- À faire
1: Relevez tous les noms de personnes cités dans l'extrait sur le scepticisme ancien, y compris dans la citation d'ouverture et sa référence.
2: Poursuivez l'extrait sur le scepticisme ancien à partir de sa dernière phrase.

┌─ Extrait du texte

Il ne reste plus aucun représentant des Académiciens, des anciens

comme des plus récents.

Et qui se chargera de transmettre l’héritage de Pyrrhon ?»

Sénèque, Questions naturelles, VII, 32.

Le scepticisme n’est pas une philosophie sortie tout droit pour ainsi dire de pied en cap de l’esprit de Sextus Empiricus, ce philosophe-médecin grec du deuxième siècle de notre ère dont on ne sait que bien peu de choses. Bien sûr, avant lui, il y a Pyrrhon d’Élis, le fondateur du scepticisme, qui vécu entre 365 et 270 avant notre ère. De lui aussi on ne sait à peu près rien, d’autant plus que, comme Socrate, il n’a laissé aucun écrit. Mais si quelqu’un fut sceptique, c’est bien lui, Pyrrhon, l’initiateur du scepticisme — ou plutôt du «pyrrhonisme» comme on désignait ce courant philosophique ancien jusqu’au seizième et dix-septième siècles. Richard Bett entend corriger la tradition sur ce point, car, pour lui, Pyrrhon ne fonde pas son scepticisme sur les limites inhérentes de la connaissance humaine, mais sur la nature intrinsèque de la réalité. En d’autres termes, Pyrrhon serait un métaphysicien qui déclare que la réalité est indéterminée de sorte que, pour cette raison, nos jugements sur les choses ne sont ni vrais ni faux. En somme, et au grand scandale de son lointain héritier, Sextus Empiricus, Pyrrhon serait un vilain « dogmatiste ». Bett ne propose donc rien de moins qu’une nouvelle compréhension de l’histoire du scepticisme ancien. L’interprétation qu’il propose s’oppose à l’interprétation conventionnelle qui voit en Pyrrhon le fondateur de la doctrine sceptique, doctrine que ses successeurs, Énésidème et Sextus Empiricus, vont par la suite élaborer sans rien changer quant au fond.

└─
┌─ Données extraites

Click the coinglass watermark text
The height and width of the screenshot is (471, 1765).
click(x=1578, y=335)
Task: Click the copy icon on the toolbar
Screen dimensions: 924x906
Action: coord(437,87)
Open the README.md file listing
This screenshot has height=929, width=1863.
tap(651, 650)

└─
┌─ Données extraites

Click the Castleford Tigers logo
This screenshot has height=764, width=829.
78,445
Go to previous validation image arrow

└─
┌─ Données extraites

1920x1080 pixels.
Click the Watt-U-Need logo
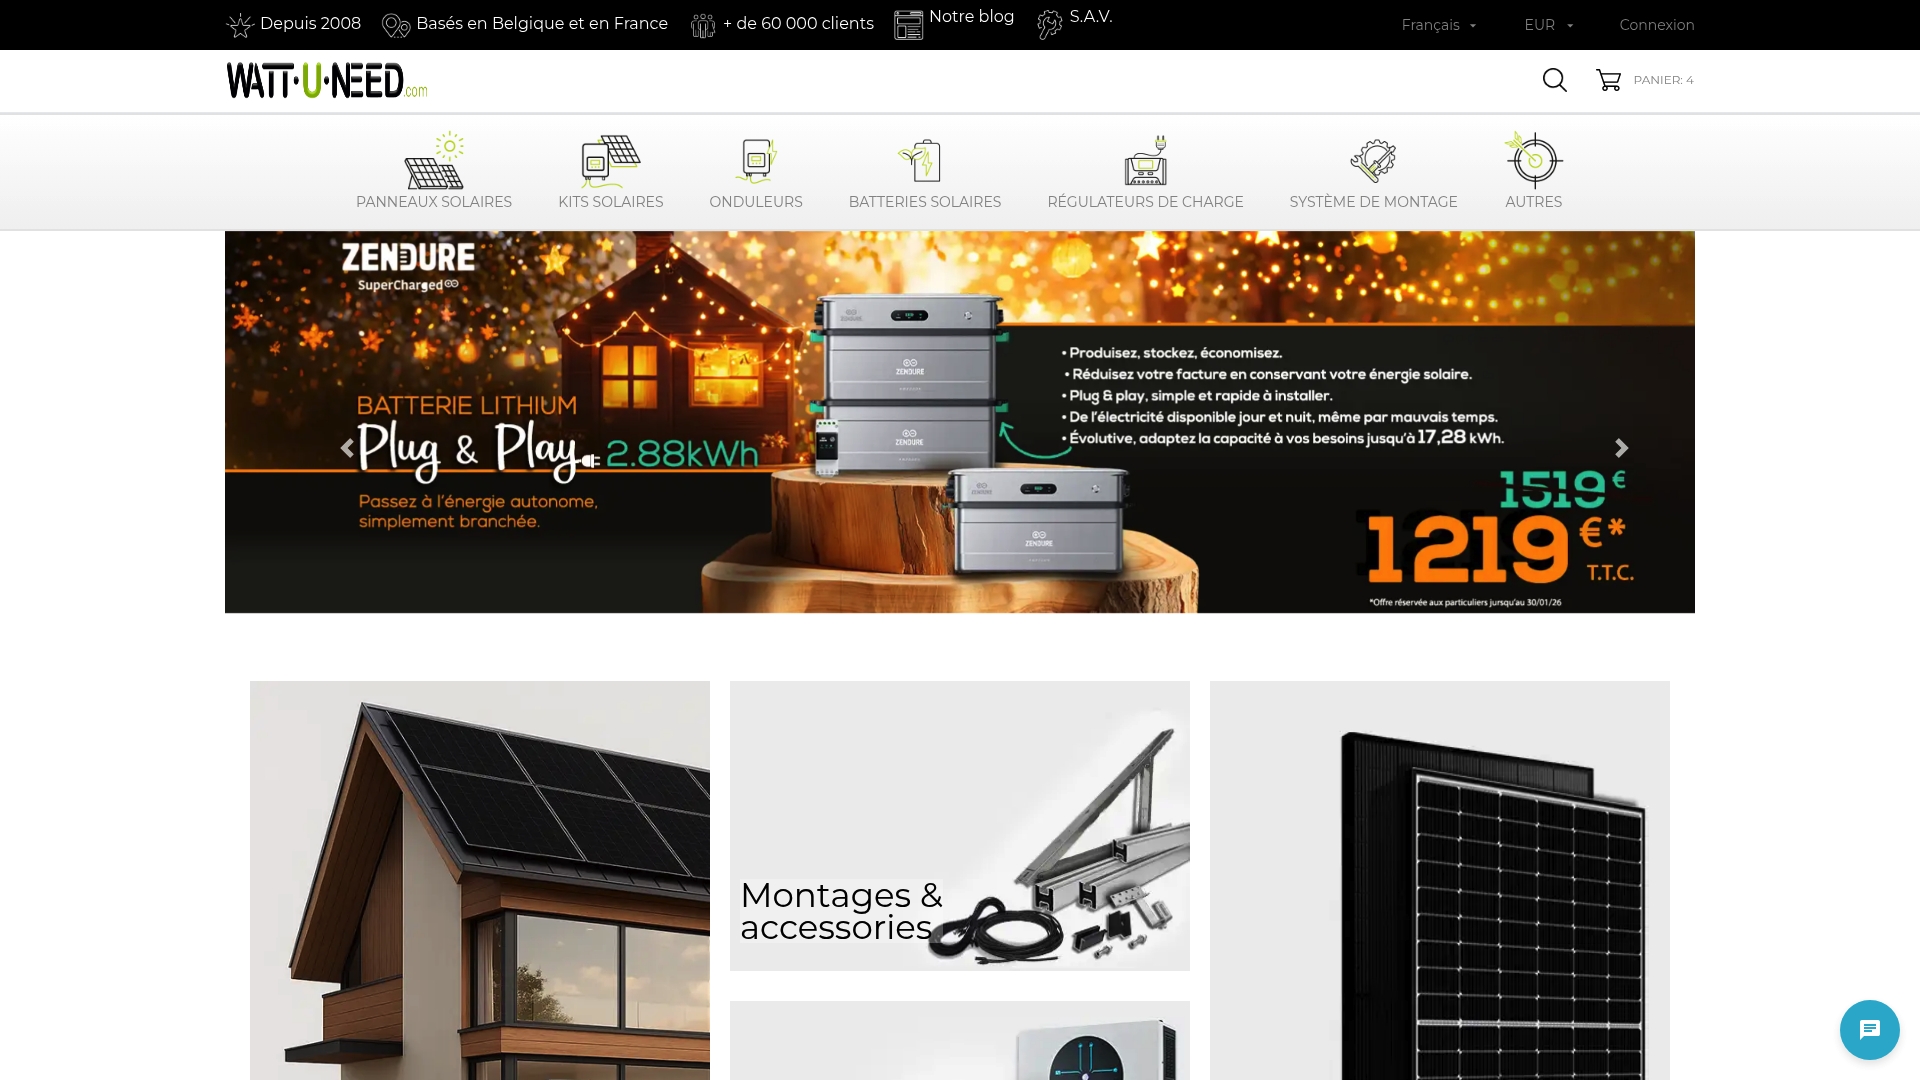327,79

└─

- Réponses
1: Pyrrhon (Pyrrhon d'Élis), Sénèque, Sextus Empiricus, Socrate, Richard Bett, Énésidème

2:
En 1562, le français Henri Estienne — Stéphanus, de son nom latinisé, le même qui édita les oeuvres de Platon — publia en latin les Purrhoneioi Hupotuposeis — les Esquisses pyrhoniennes — (dorénavant abrégé par PH d’après le titre original grec) de Sextus Empiricus. L’ouvrage fit alors sensation et exerça par la suite une influence décisive sur le développement de la philosophie européenne. Sextus Empiricus donne dans les PH la forme canonique du scepticisme tel que le connaîtra l’Europe à la Renaissance. Le renouveau actuel d’intérêt pour le scepticisme ancien est manifeste comme en témoigne la parution, il y a quelques années à peine (en 1997), de l’édition française critique des PH de Sextus aux Éditions du Seuil, dans une version bilingue grec-français, due aux soins de Pierre Pellegrin qui fait précéder sa traduction d’une copieuse et judicieuse introduction.

On a pris l’habitude de comprendre Pyrrhon au travers de la lunette tardive des PH de Sextus. Or, si Bett a raison, le scepticisme de Pyrrhon diffère de celui d’Énésidème de Cnossos, lequel diffère également de celui de Sextus. Le pyrrhonisme a donc connu une histoire marquée par différentes phases. C’est cette histoire qu’entend retracer Bett (principalement dans le chapitre 4). Plutôt que suspendre son jugement, étant donnée l’équipollence des arguments, du moins tel que le recommande Sextus dans le livre I des PH, Pyrrhon affirme, nous dit Bett, que puisque la réalité est indéterminée, nos opinions ne peuvent être ni vraies ni fausses.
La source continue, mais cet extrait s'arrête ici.